7Die Woche vom 3.11.1995; vgl. zum Ganzen auch Wendell W. Watters, Tödliche Lehre, 1995, der aus der Sicht eines Psychiaters die neurotisierenden Folgen kirchlicher Indoktrination schildert; ferner Robert Kehl, Der Wandel im religiösen Denken, Bd.I: Kirchenreform mit Vergangenheitsbewältigung, Karlsruhe 1998 (hrsg. vom Landesprediger der Freireligiösen Landesgemeinde Baden Dr.phil. Eckhart Pilick); der angesehene Schweizer Jurist und Verfasser rechtswissenschaftlicher und religionswissenschaftlicher Schriften stellt u.a. fest: "Charakteristisch für das traditionelle Christentum ist sodann das, was man gemeinhin als Angstreligion bezeichnet. 'Es ist schrecklich, in die Hände des lebendigen Gottes zu fallen', sagt der Verfasser des Hebräerbriefes. Der Gott des Paulus ist vor allem ein zorniger Gott. Und die Kirche und die Gemeinschaften taten (und tun zum Teil heute noch) das übrige, um die Angst zum hervorstechendsten Merkmal des Christentums zu machen. Die Drohung mit der Feuerhölle und mit göttlichen Gerichten nimmt in der Verkündigung, namentlich in den christlichen Gemeinschaftskreisen, immer noch einen ersten Platz ein. Die paulinische Kirche hat die Frohbotschaft Jesu gewissermaßen fast zu einer Drohbotschaft gemacht." (a.a.O., S.320 f.).

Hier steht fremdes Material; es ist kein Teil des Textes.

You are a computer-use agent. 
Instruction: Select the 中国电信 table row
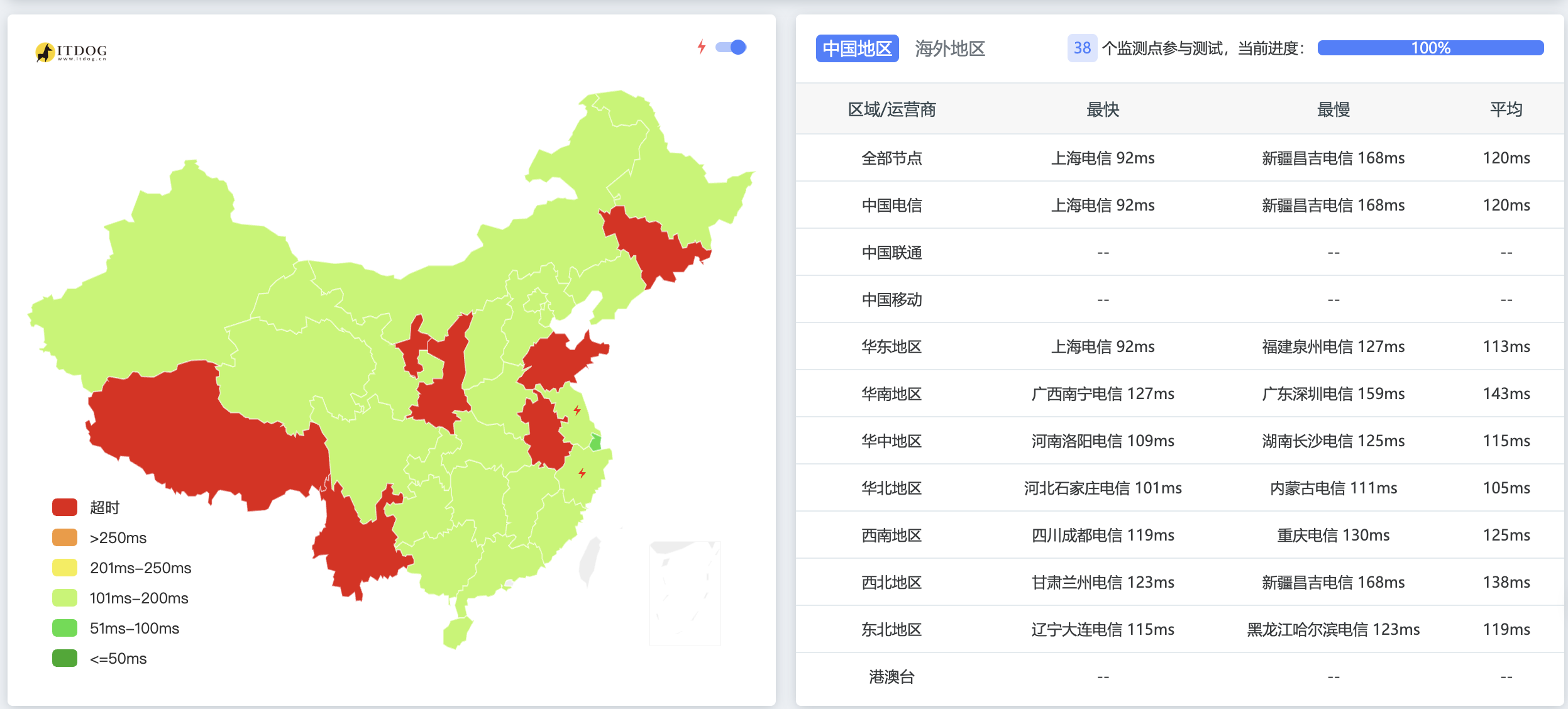point(892,205)
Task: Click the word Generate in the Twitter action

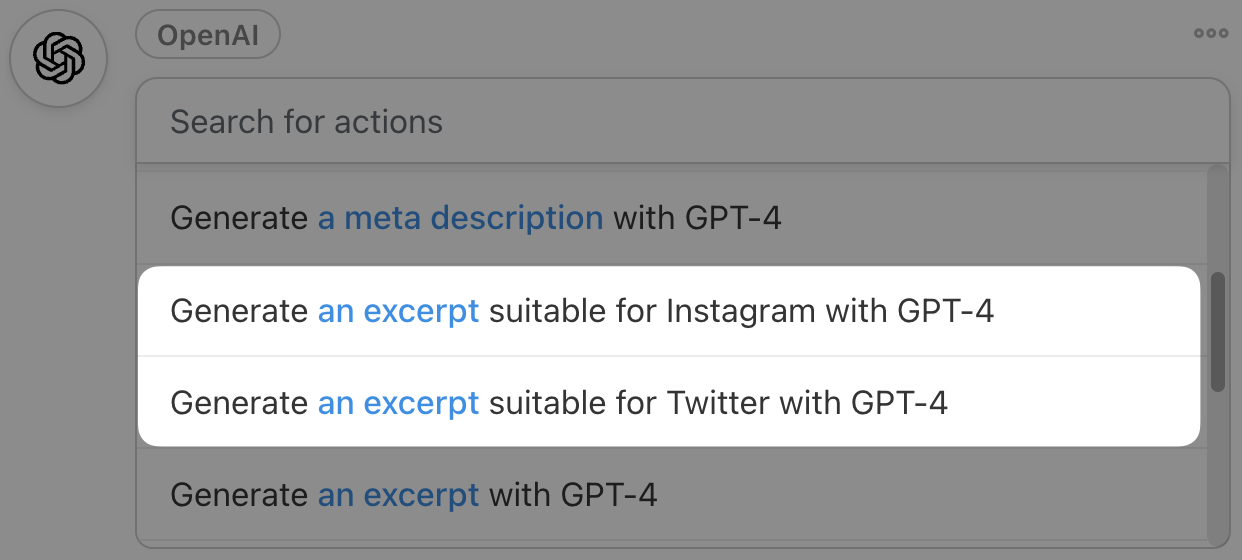Action: (239, 403)

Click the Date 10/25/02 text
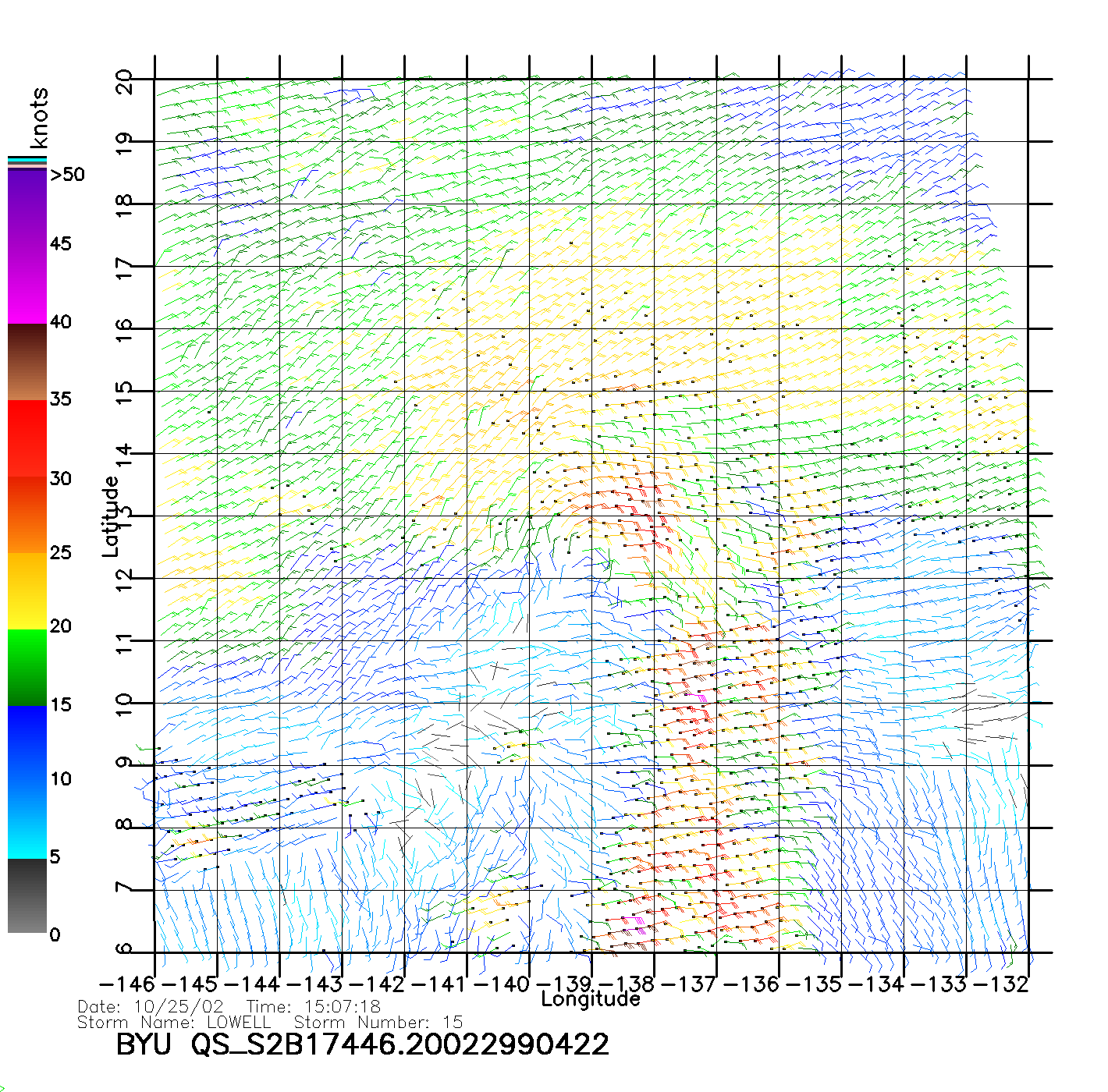pyautogui.click(x=151, y=1007)
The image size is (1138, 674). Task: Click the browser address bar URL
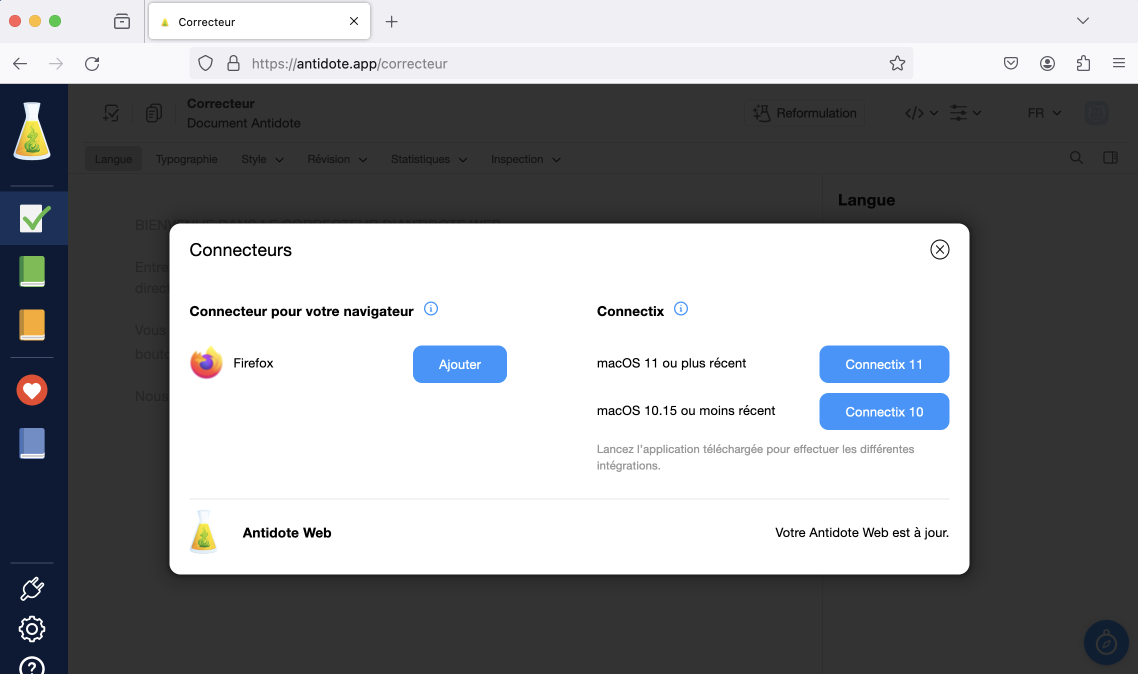click(349, 63)
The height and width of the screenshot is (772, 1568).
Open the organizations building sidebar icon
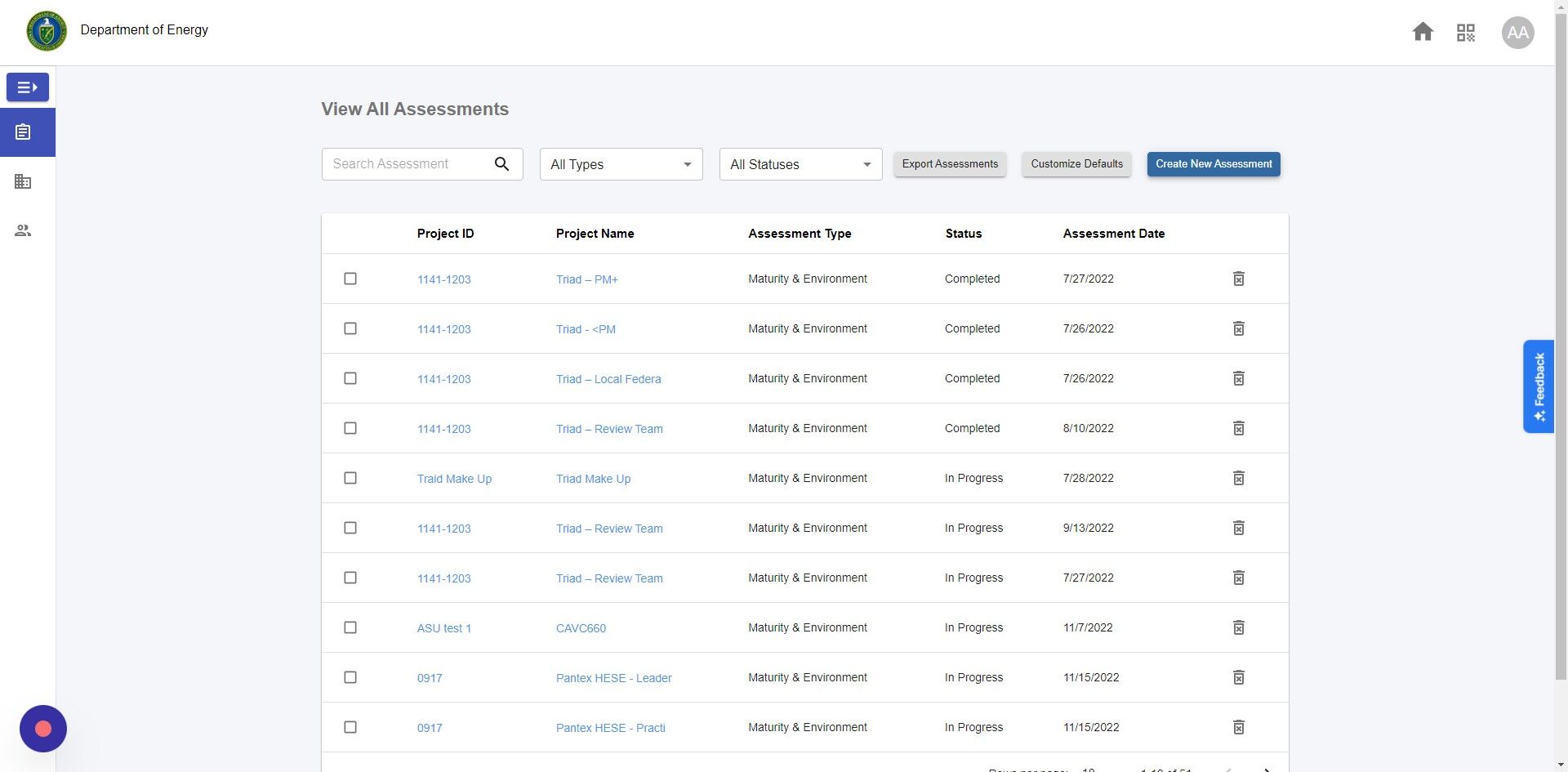pos(23,181)
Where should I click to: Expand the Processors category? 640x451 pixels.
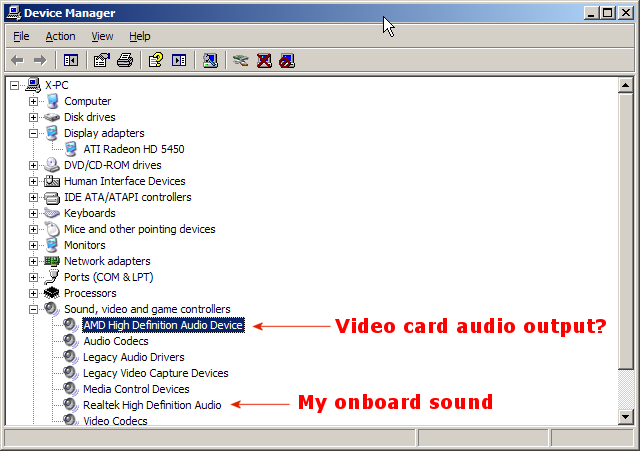point(34,293)
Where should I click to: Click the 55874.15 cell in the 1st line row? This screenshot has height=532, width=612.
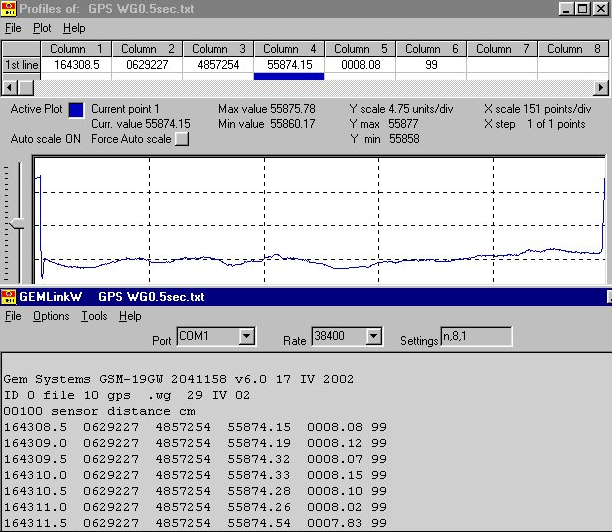point(289,64)
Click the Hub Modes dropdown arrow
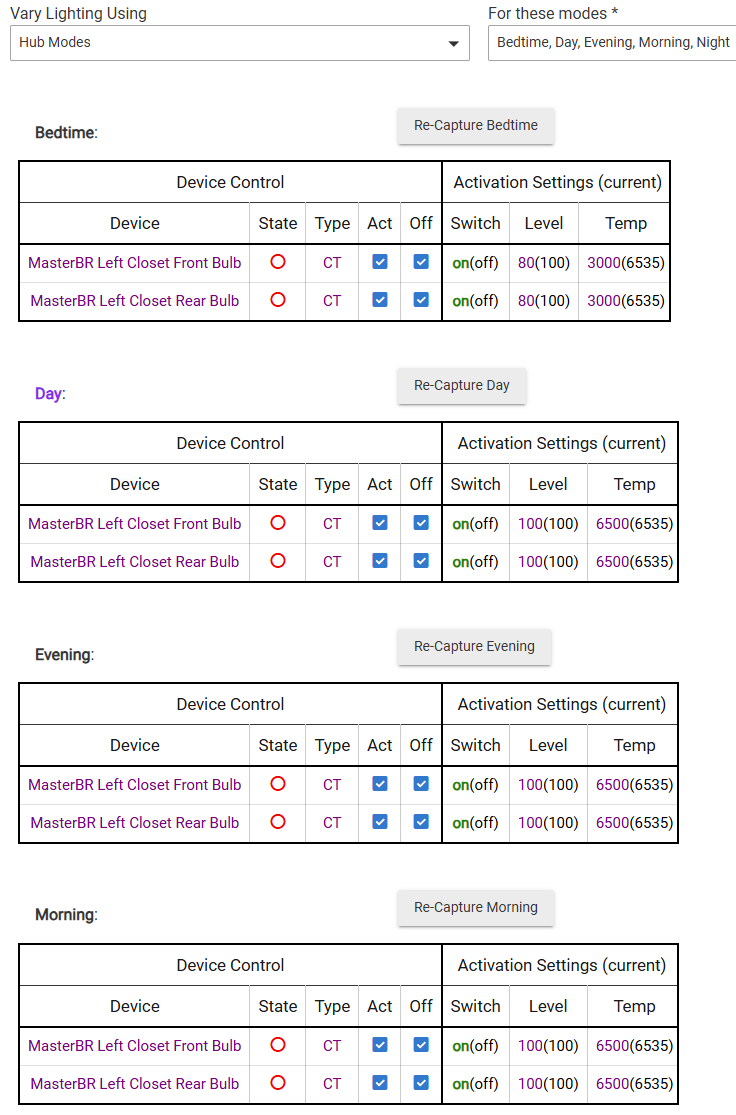 click(x=455, y=43)
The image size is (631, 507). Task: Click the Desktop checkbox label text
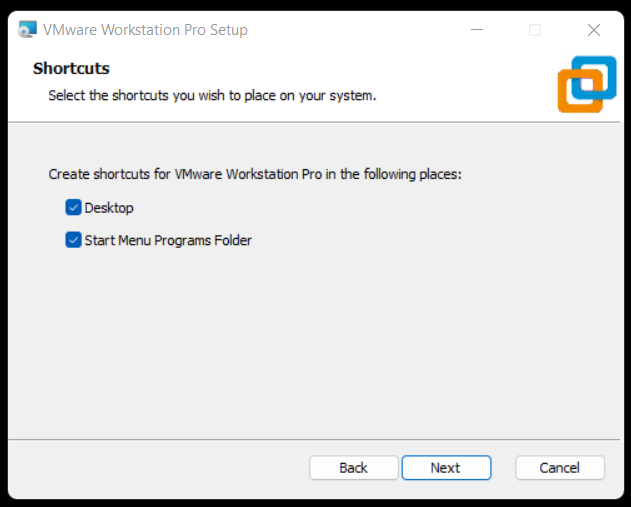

8 Heussi, Kompendium der Kirchengeschichte, 18. Aufl., 1991, S.308 f.

9 vgl. zu Einzelheiten Besier/Scheuch (Hrsg.), Die neuen Inquisitoren, 1999, Bd. I und Bd. II

10 So beispielsweise Kriele, ZRP 1998, S.231 ff und S.349 ff

11 vgl.z.Ganzen auch Hubertus Mynarek, Die Neue Inquisition - Sektenjagd in Deutschland, 1999, der eindrücklich die Verbindungen zwischen der alten Inquisition und der neuerlichen Verfolgung Andersgläubiger aufzeigt.